**Task instructions:** Show each line of the listing in which the word "text" occurs.

**Information provided:**
::::::
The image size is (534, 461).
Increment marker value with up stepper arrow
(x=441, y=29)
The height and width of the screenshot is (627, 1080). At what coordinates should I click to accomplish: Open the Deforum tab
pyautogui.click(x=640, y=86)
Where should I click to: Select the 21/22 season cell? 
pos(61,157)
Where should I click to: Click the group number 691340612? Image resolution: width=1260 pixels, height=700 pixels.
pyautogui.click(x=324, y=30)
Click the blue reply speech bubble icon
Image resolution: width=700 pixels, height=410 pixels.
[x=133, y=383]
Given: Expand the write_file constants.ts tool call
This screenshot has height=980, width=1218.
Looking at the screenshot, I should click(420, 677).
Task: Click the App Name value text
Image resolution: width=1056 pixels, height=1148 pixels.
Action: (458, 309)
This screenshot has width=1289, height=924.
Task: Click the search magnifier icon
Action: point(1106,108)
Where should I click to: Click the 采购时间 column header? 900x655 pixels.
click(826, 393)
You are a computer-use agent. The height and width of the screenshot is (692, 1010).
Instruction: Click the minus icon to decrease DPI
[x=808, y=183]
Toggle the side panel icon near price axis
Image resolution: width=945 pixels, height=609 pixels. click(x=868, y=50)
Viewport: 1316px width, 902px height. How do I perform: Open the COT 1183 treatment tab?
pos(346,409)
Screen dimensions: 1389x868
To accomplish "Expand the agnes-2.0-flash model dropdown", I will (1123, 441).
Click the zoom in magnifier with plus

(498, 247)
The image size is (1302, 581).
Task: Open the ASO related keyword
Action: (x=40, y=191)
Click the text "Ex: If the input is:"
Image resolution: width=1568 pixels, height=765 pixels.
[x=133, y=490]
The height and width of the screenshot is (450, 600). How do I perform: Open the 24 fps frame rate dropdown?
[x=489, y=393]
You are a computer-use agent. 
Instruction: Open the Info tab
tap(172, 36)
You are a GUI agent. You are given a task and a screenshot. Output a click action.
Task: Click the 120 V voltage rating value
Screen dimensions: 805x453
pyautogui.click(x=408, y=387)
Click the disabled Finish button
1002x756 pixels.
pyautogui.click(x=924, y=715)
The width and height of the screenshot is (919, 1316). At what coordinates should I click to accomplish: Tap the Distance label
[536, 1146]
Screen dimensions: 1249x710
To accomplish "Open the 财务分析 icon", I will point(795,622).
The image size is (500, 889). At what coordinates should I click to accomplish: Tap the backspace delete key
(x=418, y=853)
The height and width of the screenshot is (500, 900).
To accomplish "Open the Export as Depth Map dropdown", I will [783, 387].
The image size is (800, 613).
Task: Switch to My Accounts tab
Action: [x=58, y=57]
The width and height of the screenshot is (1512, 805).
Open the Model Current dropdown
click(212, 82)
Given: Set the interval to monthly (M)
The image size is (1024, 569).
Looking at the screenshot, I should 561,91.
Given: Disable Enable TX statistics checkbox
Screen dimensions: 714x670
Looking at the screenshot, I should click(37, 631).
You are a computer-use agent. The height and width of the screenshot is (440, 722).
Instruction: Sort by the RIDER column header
::::::
**Exercise answer:**
Task: Click the App Name value text
Click the text "Ex: If the input is:"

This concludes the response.